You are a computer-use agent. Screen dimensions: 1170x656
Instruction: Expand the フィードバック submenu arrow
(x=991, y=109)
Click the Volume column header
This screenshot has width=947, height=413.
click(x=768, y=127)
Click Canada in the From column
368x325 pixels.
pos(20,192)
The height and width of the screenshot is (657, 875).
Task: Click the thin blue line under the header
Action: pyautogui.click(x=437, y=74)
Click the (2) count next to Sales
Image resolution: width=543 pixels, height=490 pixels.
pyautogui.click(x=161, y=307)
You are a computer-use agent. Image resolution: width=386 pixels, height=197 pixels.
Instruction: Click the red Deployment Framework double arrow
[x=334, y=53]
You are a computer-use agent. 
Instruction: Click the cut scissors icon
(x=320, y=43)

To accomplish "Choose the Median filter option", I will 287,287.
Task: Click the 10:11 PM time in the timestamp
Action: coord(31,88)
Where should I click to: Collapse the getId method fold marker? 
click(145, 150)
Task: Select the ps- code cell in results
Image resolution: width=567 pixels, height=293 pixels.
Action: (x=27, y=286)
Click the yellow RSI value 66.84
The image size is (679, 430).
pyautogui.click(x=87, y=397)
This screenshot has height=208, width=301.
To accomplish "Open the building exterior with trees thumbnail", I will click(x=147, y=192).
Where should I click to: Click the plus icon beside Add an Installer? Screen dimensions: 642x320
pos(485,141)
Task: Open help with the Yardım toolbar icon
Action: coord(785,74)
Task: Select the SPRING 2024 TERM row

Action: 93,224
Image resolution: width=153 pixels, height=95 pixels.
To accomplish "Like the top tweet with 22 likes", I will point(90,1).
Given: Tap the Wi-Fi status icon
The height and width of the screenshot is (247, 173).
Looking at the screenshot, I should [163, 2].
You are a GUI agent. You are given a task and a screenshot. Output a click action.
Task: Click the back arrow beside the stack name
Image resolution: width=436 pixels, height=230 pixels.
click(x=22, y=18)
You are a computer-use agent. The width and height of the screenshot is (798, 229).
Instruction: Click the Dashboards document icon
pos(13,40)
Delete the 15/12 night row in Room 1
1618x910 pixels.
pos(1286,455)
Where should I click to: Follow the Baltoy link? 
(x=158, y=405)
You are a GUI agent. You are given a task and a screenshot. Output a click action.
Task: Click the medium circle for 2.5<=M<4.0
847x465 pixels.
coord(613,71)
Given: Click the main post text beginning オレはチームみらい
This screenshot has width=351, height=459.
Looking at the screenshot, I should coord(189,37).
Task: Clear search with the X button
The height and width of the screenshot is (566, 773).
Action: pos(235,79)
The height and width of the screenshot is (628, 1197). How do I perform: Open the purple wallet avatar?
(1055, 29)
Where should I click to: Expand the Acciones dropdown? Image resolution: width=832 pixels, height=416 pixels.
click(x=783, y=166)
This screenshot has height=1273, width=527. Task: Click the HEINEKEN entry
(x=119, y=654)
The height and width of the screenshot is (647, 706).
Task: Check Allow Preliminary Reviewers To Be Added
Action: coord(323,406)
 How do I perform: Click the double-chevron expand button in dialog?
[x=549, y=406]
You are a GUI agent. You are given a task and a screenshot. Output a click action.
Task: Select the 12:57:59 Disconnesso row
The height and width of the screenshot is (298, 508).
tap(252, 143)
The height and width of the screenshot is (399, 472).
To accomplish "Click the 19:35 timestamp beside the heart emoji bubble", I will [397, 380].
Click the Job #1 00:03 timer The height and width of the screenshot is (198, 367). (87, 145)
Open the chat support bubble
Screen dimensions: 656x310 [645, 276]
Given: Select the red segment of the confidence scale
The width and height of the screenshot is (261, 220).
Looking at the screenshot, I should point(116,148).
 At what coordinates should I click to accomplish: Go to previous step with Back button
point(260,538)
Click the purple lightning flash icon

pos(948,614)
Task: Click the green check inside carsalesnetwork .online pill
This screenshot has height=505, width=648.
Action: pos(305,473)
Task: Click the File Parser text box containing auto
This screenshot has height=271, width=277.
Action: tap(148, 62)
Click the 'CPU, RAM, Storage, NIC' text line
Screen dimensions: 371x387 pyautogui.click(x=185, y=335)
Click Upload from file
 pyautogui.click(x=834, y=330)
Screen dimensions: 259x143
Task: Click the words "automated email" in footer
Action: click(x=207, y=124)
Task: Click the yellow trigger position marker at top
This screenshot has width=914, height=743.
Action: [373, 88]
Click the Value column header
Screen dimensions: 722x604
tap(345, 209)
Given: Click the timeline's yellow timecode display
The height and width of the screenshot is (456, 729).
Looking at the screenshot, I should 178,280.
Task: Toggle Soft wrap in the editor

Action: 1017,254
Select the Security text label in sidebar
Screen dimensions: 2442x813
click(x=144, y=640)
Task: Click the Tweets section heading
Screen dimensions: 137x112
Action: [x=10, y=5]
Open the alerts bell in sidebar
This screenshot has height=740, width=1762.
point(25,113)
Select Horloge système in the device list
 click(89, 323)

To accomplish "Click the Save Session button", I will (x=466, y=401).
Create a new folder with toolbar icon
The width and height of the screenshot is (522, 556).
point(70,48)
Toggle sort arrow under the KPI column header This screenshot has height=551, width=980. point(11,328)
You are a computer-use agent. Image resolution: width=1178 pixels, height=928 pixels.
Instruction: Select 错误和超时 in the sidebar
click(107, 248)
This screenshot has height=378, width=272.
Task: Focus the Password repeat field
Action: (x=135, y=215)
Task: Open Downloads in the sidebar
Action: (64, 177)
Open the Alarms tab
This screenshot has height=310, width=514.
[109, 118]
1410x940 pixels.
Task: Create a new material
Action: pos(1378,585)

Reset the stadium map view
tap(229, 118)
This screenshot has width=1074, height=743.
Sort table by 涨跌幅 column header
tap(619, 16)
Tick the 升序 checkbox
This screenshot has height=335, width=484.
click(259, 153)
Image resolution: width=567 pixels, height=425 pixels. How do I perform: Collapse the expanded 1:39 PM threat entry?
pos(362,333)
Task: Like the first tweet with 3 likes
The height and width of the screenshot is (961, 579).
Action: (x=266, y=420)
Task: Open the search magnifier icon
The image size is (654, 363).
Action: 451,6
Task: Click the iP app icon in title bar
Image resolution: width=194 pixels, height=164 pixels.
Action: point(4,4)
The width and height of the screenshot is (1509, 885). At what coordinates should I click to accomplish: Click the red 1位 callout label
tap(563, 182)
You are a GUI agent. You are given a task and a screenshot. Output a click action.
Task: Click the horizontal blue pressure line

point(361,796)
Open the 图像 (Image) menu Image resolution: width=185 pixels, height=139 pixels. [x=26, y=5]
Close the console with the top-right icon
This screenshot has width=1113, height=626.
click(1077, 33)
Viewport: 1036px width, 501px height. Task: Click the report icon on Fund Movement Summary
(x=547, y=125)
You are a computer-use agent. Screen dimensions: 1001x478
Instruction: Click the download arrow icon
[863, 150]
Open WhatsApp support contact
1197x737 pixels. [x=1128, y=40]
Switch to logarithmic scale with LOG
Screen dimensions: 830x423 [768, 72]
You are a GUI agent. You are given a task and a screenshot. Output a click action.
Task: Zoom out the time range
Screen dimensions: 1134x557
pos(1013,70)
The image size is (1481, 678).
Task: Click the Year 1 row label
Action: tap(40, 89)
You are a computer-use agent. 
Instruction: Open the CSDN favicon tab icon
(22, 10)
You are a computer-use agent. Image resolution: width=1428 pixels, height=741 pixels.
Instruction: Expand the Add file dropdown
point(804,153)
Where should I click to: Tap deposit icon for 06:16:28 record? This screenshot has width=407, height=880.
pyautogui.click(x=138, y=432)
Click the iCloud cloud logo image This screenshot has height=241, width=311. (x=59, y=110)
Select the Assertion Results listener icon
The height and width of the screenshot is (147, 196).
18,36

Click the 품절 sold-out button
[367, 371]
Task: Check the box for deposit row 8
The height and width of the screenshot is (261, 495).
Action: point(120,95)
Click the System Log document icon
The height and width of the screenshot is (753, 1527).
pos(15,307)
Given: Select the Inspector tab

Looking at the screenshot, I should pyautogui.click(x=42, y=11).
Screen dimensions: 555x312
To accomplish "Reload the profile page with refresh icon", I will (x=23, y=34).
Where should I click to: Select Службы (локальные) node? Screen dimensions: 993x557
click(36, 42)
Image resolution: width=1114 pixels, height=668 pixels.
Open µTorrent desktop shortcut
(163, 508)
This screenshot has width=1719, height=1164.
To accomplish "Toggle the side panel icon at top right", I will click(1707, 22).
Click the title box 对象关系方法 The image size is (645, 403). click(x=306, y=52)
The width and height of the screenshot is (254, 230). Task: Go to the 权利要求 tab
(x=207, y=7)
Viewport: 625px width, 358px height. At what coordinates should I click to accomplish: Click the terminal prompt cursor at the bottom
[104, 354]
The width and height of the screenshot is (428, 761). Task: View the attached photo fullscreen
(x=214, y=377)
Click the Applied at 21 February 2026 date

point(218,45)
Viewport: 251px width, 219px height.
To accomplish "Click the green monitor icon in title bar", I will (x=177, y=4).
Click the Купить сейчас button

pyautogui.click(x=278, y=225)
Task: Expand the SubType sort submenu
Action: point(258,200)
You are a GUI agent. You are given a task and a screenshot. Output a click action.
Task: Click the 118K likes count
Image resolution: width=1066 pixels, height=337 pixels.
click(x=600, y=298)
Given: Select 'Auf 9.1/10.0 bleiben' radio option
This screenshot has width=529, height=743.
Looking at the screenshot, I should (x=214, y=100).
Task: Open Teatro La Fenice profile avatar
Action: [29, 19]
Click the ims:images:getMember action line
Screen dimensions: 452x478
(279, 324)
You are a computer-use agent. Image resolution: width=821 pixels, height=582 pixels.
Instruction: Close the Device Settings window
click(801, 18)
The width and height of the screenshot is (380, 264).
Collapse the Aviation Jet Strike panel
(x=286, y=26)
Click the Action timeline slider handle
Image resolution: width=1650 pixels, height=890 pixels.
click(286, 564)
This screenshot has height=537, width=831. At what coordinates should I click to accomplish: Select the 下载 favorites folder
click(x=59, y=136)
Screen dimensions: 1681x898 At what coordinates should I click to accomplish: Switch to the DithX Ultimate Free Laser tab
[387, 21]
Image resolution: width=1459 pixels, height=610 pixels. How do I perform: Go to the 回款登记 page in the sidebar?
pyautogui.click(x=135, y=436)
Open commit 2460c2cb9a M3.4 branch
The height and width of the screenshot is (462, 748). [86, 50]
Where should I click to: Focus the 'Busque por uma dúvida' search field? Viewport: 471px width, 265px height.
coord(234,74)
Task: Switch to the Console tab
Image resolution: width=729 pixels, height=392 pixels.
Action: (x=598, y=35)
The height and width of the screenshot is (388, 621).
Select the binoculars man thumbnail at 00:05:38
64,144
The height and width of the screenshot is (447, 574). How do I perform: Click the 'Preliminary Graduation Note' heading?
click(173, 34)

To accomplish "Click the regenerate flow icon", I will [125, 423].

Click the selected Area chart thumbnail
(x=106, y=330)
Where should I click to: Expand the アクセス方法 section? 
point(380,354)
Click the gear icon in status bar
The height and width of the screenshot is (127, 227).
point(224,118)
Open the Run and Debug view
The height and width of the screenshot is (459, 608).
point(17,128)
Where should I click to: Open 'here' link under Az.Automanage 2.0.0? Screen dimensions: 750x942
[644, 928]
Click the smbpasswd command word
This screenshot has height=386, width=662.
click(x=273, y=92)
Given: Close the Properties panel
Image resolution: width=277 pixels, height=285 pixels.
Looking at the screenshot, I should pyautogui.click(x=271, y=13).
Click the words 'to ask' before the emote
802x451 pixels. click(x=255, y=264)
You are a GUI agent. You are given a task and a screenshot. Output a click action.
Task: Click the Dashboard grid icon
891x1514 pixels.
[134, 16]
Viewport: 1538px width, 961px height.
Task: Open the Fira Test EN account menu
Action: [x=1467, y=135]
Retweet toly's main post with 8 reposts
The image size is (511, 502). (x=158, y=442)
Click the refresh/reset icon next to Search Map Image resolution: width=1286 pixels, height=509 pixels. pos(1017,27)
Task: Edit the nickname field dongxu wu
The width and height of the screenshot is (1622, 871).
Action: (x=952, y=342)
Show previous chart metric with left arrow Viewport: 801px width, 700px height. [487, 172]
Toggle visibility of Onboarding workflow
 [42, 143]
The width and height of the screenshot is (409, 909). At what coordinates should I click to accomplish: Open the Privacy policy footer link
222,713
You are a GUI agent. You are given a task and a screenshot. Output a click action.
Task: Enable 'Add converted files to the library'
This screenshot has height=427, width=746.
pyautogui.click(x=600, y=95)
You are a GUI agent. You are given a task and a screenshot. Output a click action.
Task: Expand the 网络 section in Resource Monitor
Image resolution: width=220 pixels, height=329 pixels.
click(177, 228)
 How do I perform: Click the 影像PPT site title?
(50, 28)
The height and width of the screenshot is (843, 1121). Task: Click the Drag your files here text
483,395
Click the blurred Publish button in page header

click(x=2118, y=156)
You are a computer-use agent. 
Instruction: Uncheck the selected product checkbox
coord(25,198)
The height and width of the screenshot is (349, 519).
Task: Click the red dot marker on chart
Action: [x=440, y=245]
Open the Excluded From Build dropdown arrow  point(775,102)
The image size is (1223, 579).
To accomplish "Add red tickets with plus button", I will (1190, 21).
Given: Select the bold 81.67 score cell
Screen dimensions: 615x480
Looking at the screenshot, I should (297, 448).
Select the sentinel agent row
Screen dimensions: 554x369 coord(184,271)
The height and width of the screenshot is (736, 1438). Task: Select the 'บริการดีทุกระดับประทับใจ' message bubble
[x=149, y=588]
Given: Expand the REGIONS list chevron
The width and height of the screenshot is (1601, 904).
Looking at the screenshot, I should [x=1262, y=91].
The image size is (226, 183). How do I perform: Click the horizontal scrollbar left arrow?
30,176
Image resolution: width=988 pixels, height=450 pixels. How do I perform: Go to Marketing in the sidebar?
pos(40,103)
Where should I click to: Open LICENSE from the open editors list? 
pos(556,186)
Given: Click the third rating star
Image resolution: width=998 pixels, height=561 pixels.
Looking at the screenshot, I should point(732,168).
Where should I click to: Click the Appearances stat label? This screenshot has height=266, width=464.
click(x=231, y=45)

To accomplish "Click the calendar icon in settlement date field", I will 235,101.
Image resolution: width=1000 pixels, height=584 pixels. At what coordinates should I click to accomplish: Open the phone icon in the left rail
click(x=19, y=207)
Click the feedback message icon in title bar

· · · · ·

Can you reproduce the entries word for word, starting at their first line and stopping after the line that contains "(x=320, y=43)", with both ends included?

You are a computer-use agent. Screen dimensions: 1170x656
Instruction: Expand the フィードバック submenu arrow
(x=991, y=109)
Click the Volume column header
This screenshot has width=947, height=413.
click(x=768, y=127)
Click Canada in the From column
368x325 pixels.
pos(20,192)
The height and width of the screenshot is (657, 875).
Task: Click the thin blue line under the header
Action: pyautogui.click(x=437, y=74)
Click the (2) count next to Sales
Image resolution: width=543 pixels, height=490 pixels.
pyautogui.click(x=161, y=307)
You are a computer-use agent. Image resolution: width=386 pixels, height=197 pixels.
Instruction: Click the red Deployment Framework double arrow
[x=334, y=53]
You are a computer-use agent. 
Instruction: Click the cut scissors icon
(x=320, y=43)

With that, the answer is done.